On a typical dairy operation, the incidence rate of subclinical hypocalcemia is estimated to be 15 times greater than clinical milk fever, resulting in four times the economic loss1.
Meerland Dairy in South Solon, Ohio, had been feeding its pre-fresh cows Animate, a unique patented, anionic mineral supplement from Prince Agri Products, Inc., that helps to reduce the risk of low blood calcium in postpartum dairy cows. Because it’s highly palatable, Animate can help attain a negative dietary cation-anion difference (DCAD) diet while also maintaining high dry matter intakes.

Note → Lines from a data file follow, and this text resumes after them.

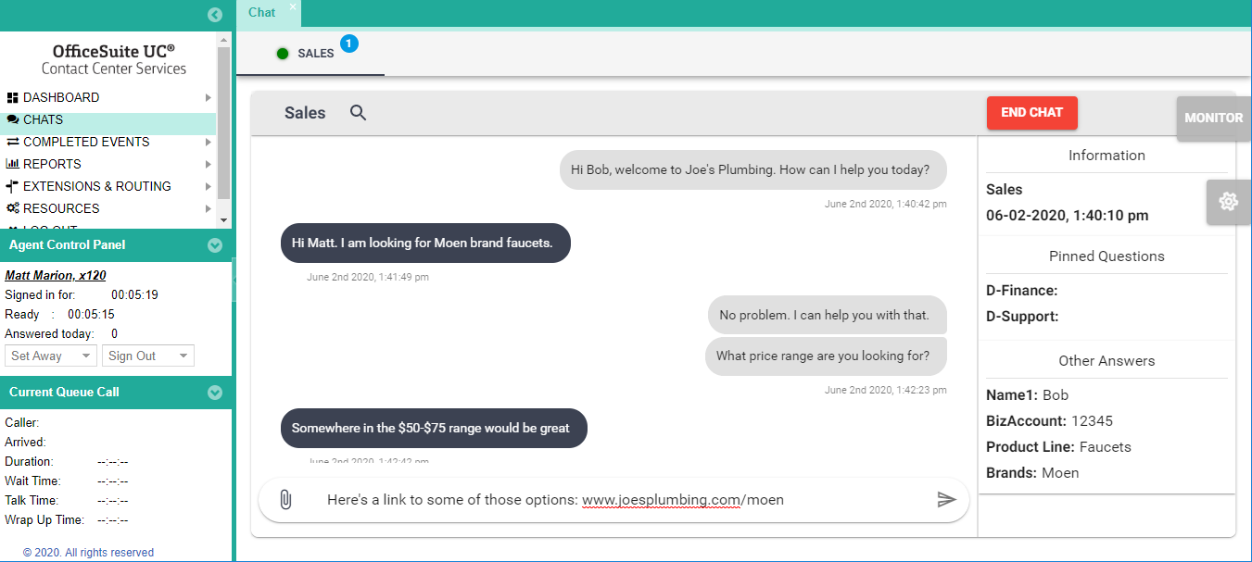Open the Sign Out dropdown

147,356
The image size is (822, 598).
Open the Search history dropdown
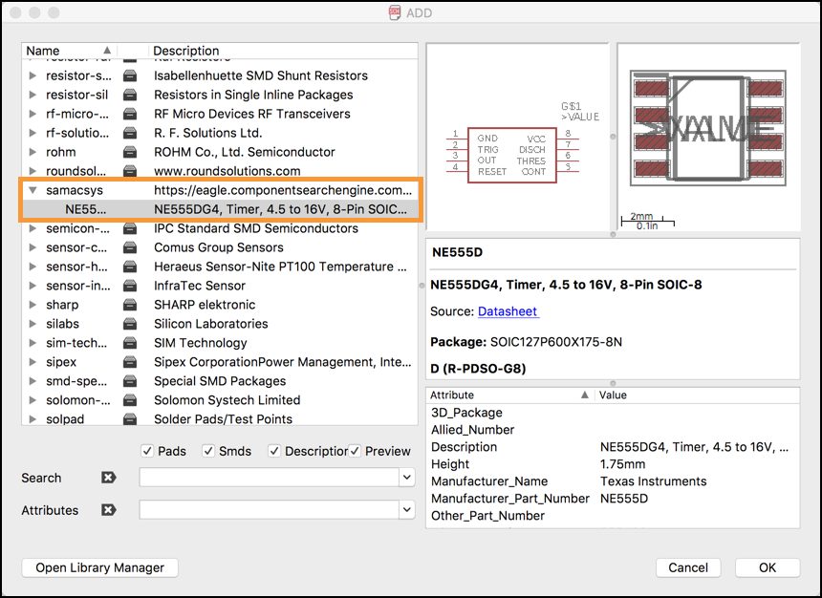point(408,478)
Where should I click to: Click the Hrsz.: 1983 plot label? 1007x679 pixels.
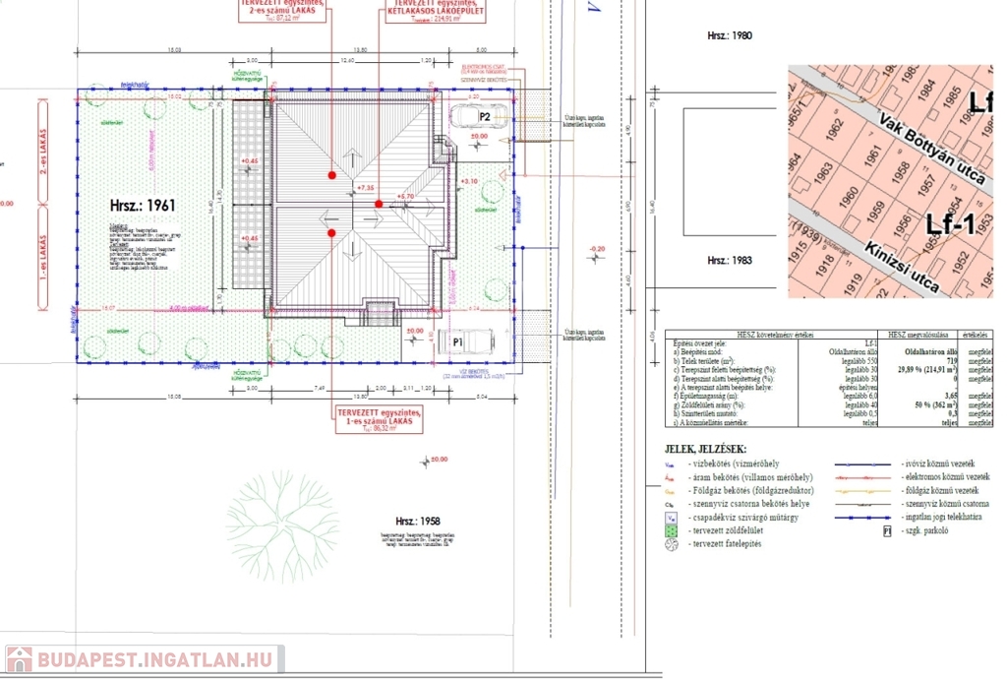pyautogui.click(x=729, y=261)
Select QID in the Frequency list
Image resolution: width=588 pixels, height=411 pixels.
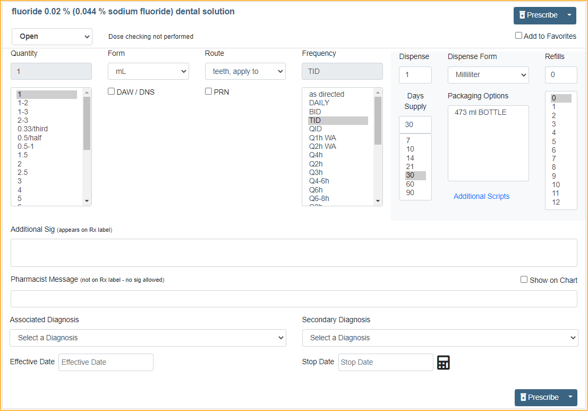coord(316,129)
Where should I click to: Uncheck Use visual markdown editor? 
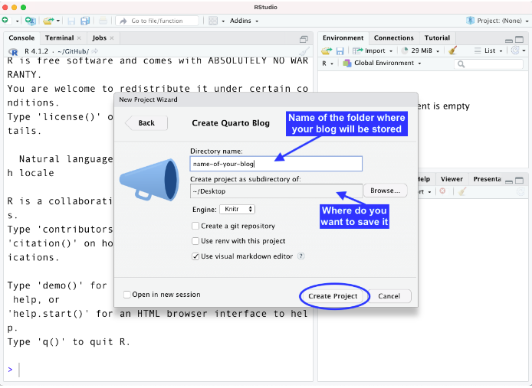pyautogui.click(x=196, y=256)
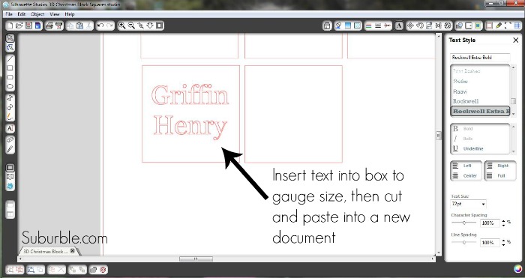
Task: Toggle Bold text style
Action: pos(463,129)
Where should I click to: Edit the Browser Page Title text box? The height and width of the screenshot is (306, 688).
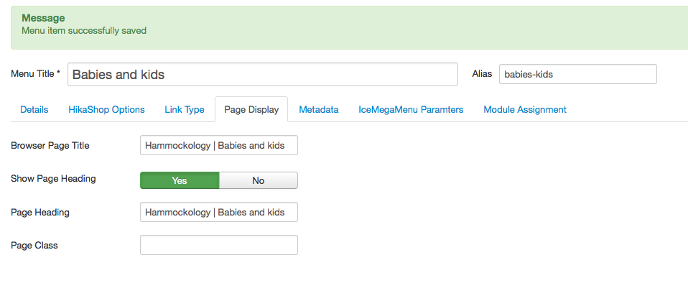[218, 146]
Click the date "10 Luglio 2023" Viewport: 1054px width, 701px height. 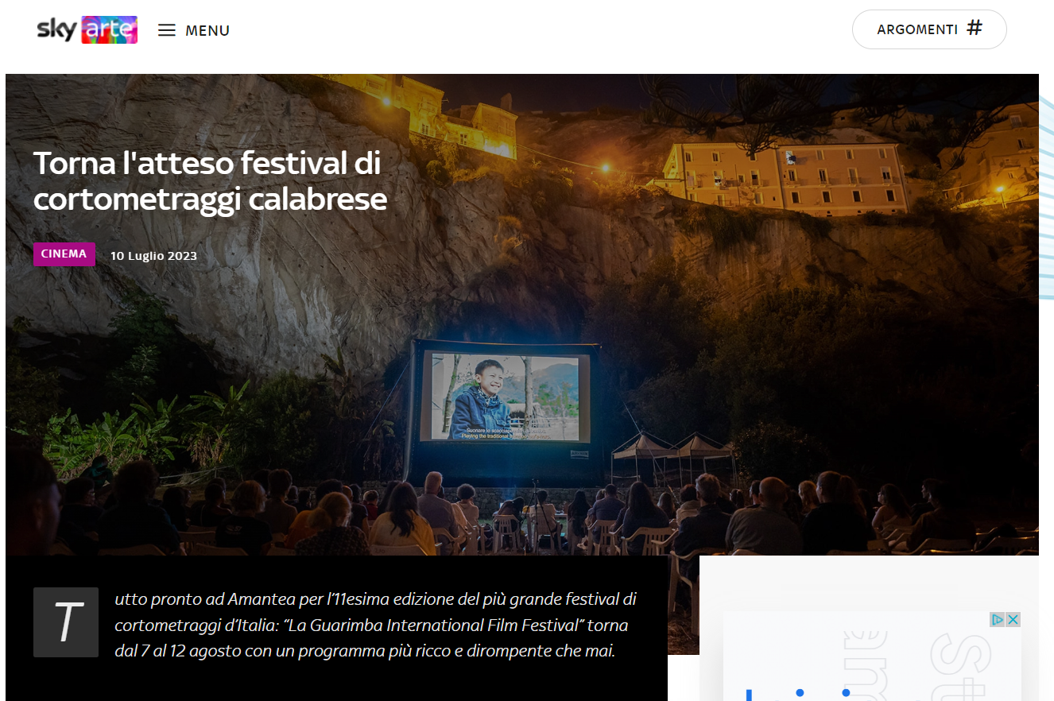153,256
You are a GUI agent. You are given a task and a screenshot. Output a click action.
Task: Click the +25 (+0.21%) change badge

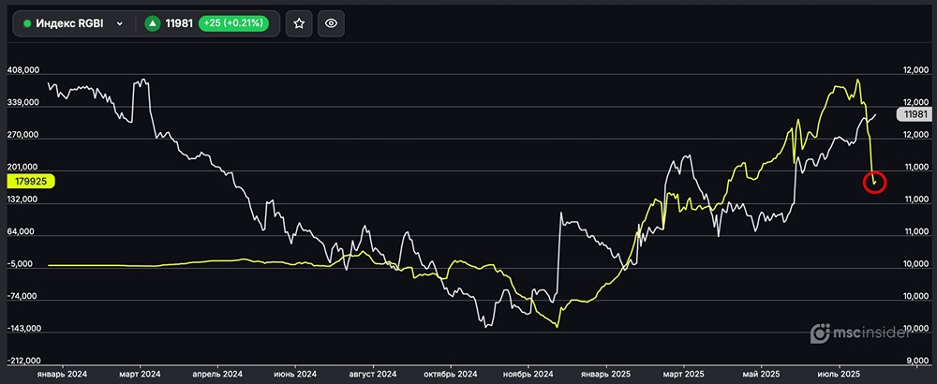pos(233,24)
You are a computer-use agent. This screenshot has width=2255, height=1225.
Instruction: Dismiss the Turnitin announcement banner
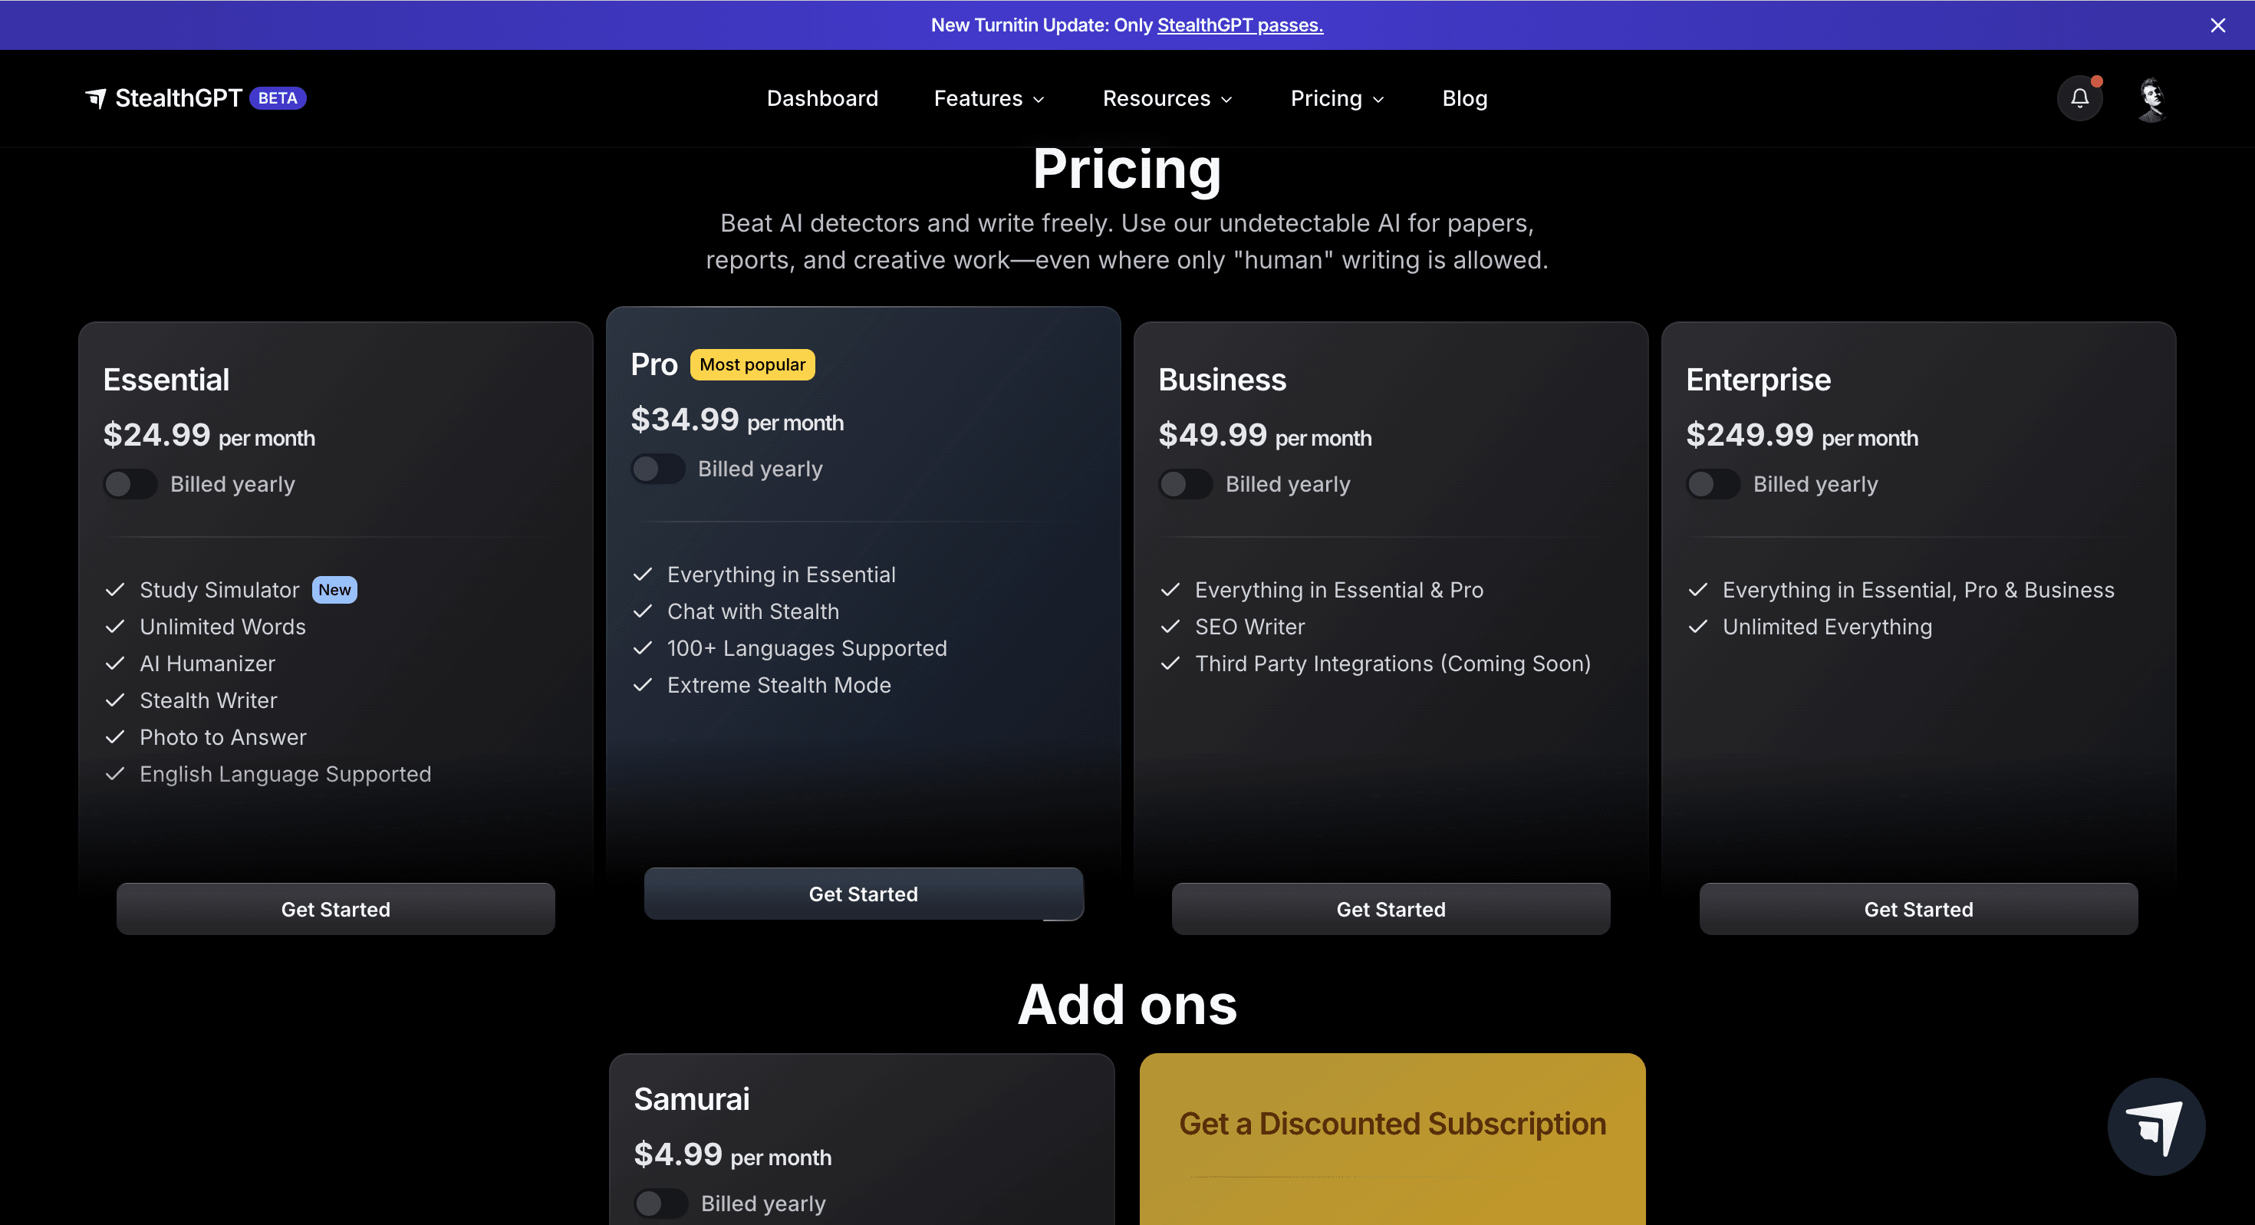(x=2217, y=25)
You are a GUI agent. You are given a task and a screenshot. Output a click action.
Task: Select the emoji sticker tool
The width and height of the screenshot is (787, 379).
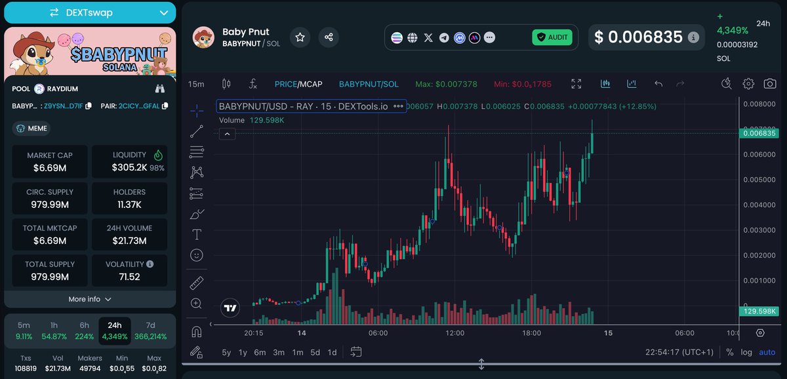(x=196, y=254)
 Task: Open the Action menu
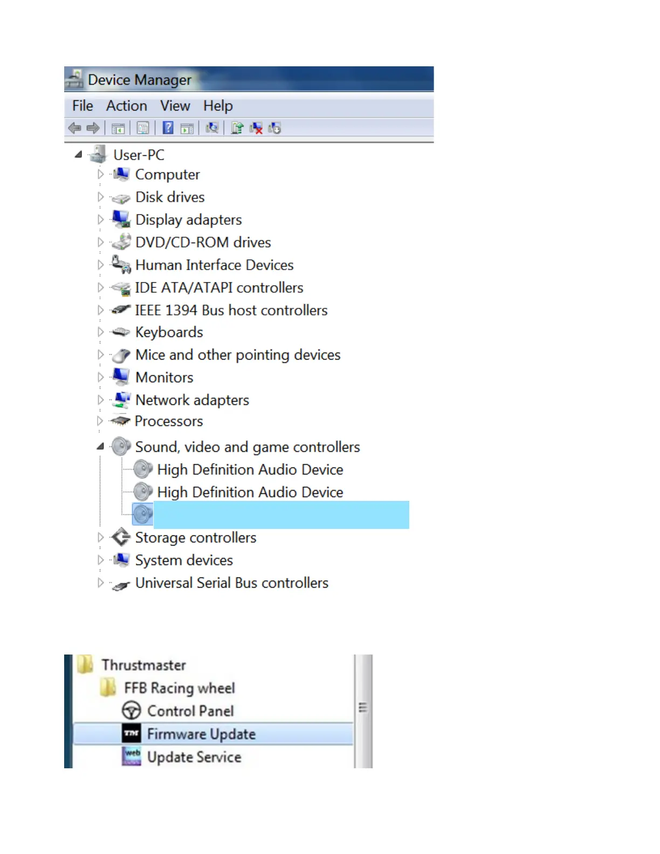(127, 106)
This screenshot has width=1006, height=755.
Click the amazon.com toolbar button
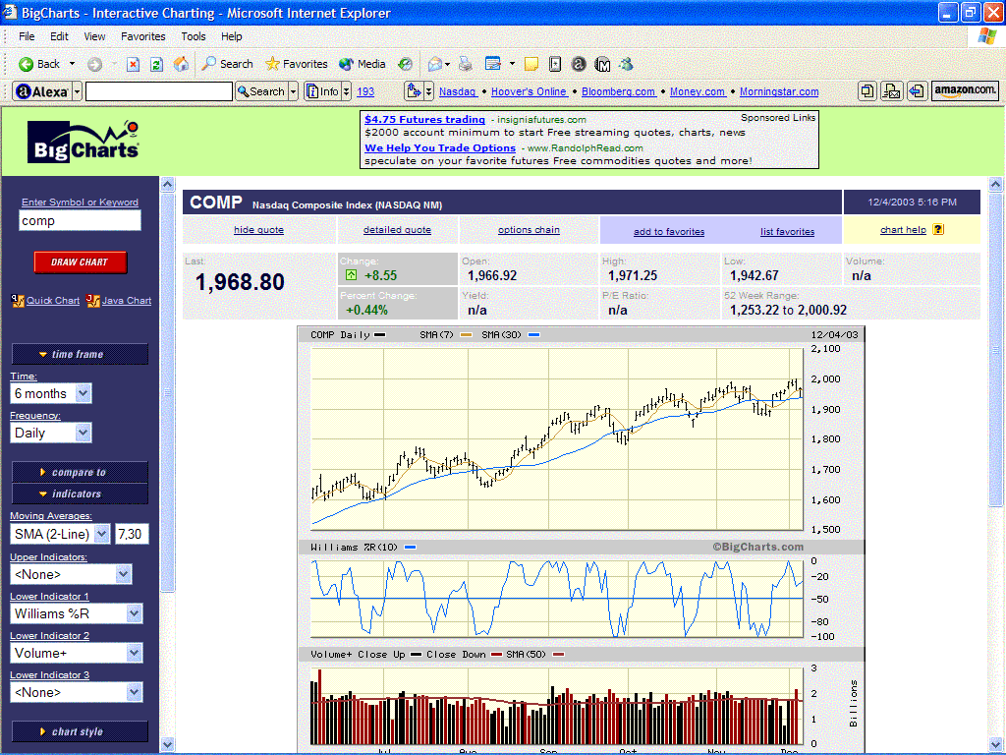pos(965,90)
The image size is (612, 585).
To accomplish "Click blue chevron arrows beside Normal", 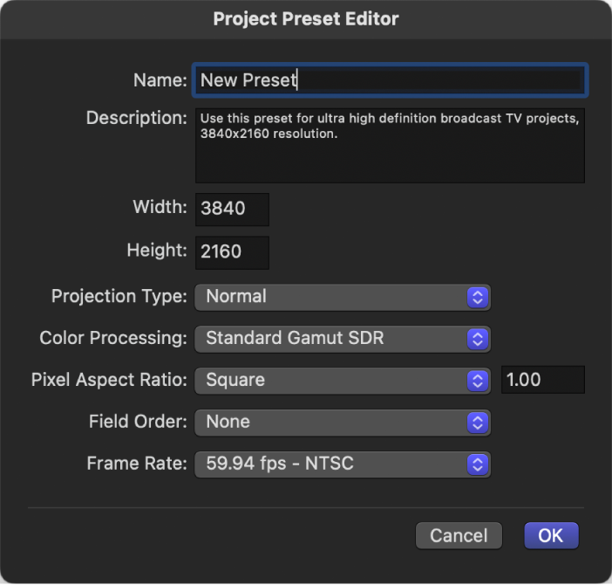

At the recommendation of Tom Elliott, a Prince Agri Products Area Supervisor, Meerland Dairy agreed to conduct blood sampling to determine if its DCAD diet was properly balanced. When results showed that a majority of blood calcium concentrations had fallen into the 8.5 to 5.5 mg/dL range for subclinical hypocalcemia, Elliott worked with the dairy’s nutritionist to adjust its DCAD diet, lowering it from a partially acidified to a recommended fully acidified diet. Elliott then monitored urine pH values on a weekly basis to ensure cows were in full acidification.
“We’ve had good success with Animate from the beginning, but we wanted to see if we could get even better results by reducing our DCAD diet even further,” says Dan Kurtz, co-owner of Cows Come First LLC, who serves as the dairy’s nutritionist. “The only way to find out is through blood calcium testing. By getting blood calcium levels above 8.5 mg/dL, we saw a reduction in metritis and retained placentas.”
Elliott notes that many other dairies have begun feeding Animate for the first time after blood sampling detected a subclinical hypocalcemia problem. “They have seen great improvement – sometimes dramatic,” he says. “Once they see change in performance, they continue to make Animate part of their nutritional strategy.”